1.はじめに
UiPathでは通常のRobot Processに加えて、高度な文書処理製品であるDocument Understanding(以降「DU」と略す)が海外では注目を集めています。今回はその中の機能の1つである文章の分類機能にフォーカスをしていきたいと思います。
分類機能については、いくつかの選択肢が用意されており、昨今注目の生成AIを利用した分類機能もありますが、今回はキーワードベースの分類器に着目してお話をしていきたいと思います。
キーワードベースの分類器に着目する理由としては以下の特徴があるため、利用がしやすいのではないかと考えているためです。
- AI Unitsというライセンスを保有していなくても利用ができる。※
- キーワードを登録する形となるため、直感的な利用ができる。
※デジタル化(ドキュメントファイルから文字情報に変換)する際には、OCRエンジンの種類によって必要な場合があります。
2.分類器とは
帳票をみて、人が判断するのと同じく、どんな帳票であるかを判断する機能のことを指します。
以下の例では見積書は「見積書」、請求書は「請求書」と分類する機能となります。
3.キーワードベースの分類器の主な仕様
3-1.デジタル化した文字列との完全一致が条件
キーワードとして登録された文字列にデジタル化した文字列が 完全一致 した場合にのみ分類することができます。
デジタル化した文字列とは以下に示す矩形認識した結果の文字列となります。
【PDF埋め込みされた文字を利用した場合 OCR適用Auto/No】
以下の図の右の例では2つの文字列がキーワードとして判断されます。
ワイルドカードやあいまい検索のような設定方法は利用できません。
例えば、「株式会社」がキーワードに登録されていても上記の例では分類されません。
【条件:画像からOCRにより文字をデジタル化した場合 OCR適用Auto/Yes】
3-2.キーワード設定方法による違い
キーワードの登録の仕方により、AND条件とOR条件の設定が可能となります。
【AND条件】
キーワードを1つのセットとして登録することでAND条件となります。
例えば、「ABC」と「TEST株式会社」の2つが含まれている場合に「請求書」と判断されます。(アルファベットの場合大文字小文字を区別しません)
※「ABC」や「TEST株式会社」のいずれかしか存在しない場合は「請求書」と判断されません。
【OR条件】
キーワードを別のセットとして登録することでOR条件となります。
例えば、「テスト株式会社」と「TEST株式会社」のいずれかが含まれている場合に「請求書」と判断されます。 (アルファベットの場合大文字小文字を区別しません)
AND条件とOR条件を組み合わせることももちろん可能となるため、複雑な設定が可能となります。
3-3.キーワード出現位置による違い
キーワードに設定する文字列ははページ先頭に近い文字列であるほど信頼度は高くなります。
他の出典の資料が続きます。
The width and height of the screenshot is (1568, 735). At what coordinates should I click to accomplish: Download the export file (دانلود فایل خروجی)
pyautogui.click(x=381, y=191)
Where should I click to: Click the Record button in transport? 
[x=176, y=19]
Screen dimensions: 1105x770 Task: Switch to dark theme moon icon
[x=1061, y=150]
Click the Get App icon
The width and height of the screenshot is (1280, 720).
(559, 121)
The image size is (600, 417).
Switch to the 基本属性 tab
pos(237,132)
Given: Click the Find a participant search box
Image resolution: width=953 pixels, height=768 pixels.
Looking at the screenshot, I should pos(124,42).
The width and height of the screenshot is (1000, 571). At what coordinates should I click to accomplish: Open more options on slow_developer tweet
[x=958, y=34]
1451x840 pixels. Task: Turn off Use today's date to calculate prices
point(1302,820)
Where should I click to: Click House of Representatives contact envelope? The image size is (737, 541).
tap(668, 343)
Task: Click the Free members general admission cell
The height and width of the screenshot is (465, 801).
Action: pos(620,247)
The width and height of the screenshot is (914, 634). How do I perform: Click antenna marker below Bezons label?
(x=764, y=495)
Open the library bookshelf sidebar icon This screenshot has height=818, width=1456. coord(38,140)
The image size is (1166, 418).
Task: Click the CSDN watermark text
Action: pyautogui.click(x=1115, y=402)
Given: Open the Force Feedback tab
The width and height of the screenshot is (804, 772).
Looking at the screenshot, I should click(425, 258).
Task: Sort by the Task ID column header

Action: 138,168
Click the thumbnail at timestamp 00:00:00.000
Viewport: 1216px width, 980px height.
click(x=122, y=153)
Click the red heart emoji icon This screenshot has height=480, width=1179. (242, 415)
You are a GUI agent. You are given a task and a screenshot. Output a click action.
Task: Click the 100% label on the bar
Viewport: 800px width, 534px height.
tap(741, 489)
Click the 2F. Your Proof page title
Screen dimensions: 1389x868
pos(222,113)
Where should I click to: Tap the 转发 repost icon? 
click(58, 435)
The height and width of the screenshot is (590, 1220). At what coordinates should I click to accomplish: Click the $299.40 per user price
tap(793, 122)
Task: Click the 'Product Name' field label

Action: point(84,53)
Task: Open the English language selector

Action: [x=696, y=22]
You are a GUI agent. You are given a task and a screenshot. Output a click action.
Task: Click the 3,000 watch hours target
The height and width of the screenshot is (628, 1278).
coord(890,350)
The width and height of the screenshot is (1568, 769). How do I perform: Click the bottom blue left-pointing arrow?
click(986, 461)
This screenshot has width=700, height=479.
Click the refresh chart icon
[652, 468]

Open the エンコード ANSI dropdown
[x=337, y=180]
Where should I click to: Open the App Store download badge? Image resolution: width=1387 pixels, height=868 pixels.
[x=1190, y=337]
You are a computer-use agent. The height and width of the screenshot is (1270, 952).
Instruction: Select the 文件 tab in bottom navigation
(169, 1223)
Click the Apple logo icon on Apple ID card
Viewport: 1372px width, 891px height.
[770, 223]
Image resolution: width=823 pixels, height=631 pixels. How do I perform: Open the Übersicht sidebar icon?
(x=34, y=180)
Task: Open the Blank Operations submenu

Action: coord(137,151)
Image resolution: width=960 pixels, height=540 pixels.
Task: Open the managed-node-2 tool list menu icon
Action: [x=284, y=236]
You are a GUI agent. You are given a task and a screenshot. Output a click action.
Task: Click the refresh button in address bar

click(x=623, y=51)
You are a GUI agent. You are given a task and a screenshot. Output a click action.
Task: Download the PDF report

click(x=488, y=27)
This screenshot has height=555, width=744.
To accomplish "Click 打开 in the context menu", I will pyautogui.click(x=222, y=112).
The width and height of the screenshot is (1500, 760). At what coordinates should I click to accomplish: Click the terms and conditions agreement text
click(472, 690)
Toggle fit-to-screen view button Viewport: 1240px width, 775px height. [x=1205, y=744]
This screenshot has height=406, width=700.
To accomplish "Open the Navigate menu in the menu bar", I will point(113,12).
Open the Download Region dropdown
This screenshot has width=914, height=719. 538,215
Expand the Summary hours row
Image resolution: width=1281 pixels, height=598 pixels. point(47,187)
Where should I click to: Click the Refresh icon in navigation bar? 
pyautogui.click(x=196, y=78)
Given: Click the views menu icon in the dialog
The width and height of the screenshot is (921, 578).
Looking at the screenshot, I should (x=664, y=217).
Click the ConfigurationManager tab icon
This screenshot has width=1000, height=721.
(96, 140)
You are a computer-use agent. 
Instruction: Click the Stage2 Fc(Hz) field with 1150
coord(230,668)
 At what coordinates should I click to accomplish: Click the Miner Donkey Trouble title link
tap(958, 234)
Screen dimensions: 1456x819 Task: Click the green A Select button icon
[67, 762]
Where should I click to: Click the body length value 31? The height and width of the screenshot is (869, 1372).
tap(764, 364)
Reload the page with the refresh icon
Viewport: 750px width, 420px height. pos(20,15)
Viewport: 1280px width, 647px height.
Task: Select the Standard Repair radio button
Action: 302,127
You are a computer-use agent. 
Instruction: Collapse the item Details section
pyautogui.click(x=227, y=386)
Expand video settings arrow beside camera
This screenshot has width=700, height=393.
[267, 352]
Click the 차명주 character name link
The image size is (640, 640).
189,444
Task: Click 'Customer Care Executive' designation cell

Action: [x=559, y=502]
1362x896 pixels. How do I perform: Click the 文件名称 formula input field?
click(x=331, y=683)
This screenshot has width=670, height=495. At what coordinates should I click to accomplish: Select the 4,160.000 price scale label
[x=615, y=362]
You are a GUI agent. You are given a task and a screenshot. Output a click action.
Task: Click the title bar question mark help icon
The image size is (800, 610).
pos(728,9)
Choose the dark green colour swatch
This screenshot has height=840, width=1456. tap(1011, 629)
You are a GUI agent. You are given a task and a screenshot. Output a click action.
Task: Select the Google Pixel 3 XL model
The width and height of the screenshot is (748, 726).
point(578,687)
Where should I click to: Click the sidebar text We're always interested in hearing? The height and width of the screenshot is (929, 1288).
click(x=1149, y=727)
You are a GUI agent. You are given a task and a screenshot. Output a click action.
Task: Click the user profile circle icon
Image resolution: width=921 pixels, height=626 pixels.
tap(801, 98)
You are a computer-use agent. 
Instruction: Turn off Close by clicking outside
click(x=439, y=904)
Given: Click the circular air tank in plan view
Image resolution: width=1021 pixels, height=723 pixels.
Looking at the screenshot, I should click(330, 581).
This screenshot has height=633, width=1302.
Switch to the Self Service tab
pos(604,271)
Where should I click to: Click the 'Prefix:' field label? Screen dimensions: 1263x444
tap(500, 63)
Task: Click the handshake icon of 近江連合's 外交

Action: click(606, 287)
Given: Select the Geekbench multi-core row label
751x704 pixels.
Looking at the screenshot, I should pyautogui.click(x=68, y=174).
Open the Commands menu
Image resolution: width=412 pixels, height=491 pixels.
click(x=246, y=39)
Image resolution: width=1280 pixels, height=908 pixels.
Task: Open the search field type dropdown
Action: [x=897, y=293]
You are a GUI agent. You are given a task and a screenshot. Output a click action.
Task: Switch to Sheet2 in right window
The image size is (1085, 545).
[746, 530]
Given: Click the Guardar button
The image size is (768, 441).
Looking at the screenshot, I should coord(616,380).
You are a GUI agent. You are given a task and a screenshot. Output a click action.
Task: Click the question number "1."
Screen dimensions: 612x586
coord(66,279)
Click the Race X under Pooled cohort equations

1ページ目先頭 | 1ページ目3行目 | 2ページ目先頭 | 2ページ目3行目 | 3ページ目先頭 | 3ページ目3行目 | |
---|---|---|---|---|---|---|
信頼度 | 74% | 68% | 59% | 51% | 40% | 29% |
先頭3ページまでに含まれる文字列のみが分類判断に利用されます。
3-4.トレーニング機能
トレーニングスコープを利用することで、新たなキーワードを追加することが可能となります。
キーワード「請求書」のみが登録されていた場合に「御請求書」のタイトルの帳票が来た場合、トレーニングにより自動的にキーワードが追加されます。(詳細についてはデモ動画をご参照ください)
トレーニングスコープは頻出度の高いキーワードに重みづけというものをしていきます。頻出度の高いキーワードに一致した帳票は信頼度が高くなります。
4.他の分類器との違い
主な違いは以下の通りと考えております。
キーワードベースの分類器 | インテリジェントキーワード分類器 | マシン ラーニング分類器 | Generative Classifier | |
---|---|---|---|---|
分類の単位 | ファイル単位 | ページ単位 | ページ単位 | ページ単位 |
分類方法 | 最初の3ページに含まれる文字列をもとに判断 | ページごとの単語ベクトル情報をもとに判断 | ページごとの単語ベクトル情報および座標情報などをもとに判断 | プロンプト文により生成AIが都度判断 |
再学習性 | 〇(即時※1) | 〇(即時※1) | 〇 | × |
設定容易性 | 〇 | ◎ | △ | ◎※2 |
AI Units | 0 | 0~5※3 | 0~5※3 | 0.2~ |
インテリジェントキーワード分類器がページ単位での分類ができ便利ですが、キーワード分類器もAI Unitsが不要でかつ人の感覚に近いところで制御できるのが魅力だと考えています。
※1 ファイルに情報が管理されているため、共有フォルダなどを利用することで学習結果を即時反映可能となります。
※2 生成AIによるプロンプト文の内容に依存する部分があり、容易な反面再現性などの難しさがあります。
※3 分類対象のファイルに含まれるページ数に依存します。
5.活用例
5-1.活用例1 Document Understandingの通常処理
請求書から特定の会社を除外し、自動処理対象と手動処理対象を区別して実行したいというユースケースを考えます。
対応方法
請求書と請求書手動という帳票定義を作り、請求書手動に「B社」というキーワードを登録することで簡単に実現することができます。
5-2.活用例2 画像の確認処理
画像に特定のキーワード(例えば、© 2024 UiPath K.K)が含まれていないものを抽出したい
対応方法
以下のように登録したところ、白抜き文字も有りと分類することができました。
「日本語、中国語、韓国語」のOCRエンジンでは「©」を「@」に誤認することがありましたので、ご注意ください。今回のケースでは社名が英語なので、「UiPath ドキュメント OCR」で問題なく分類することを確認しています。
6.最後に
今回のご紹介内容により、少しでもDocument Understandingに興味を持っていただければ幸いです。
本記事はあくまでも個人の見解を述べているものとなりますので、参考情報として頂ければと存じます。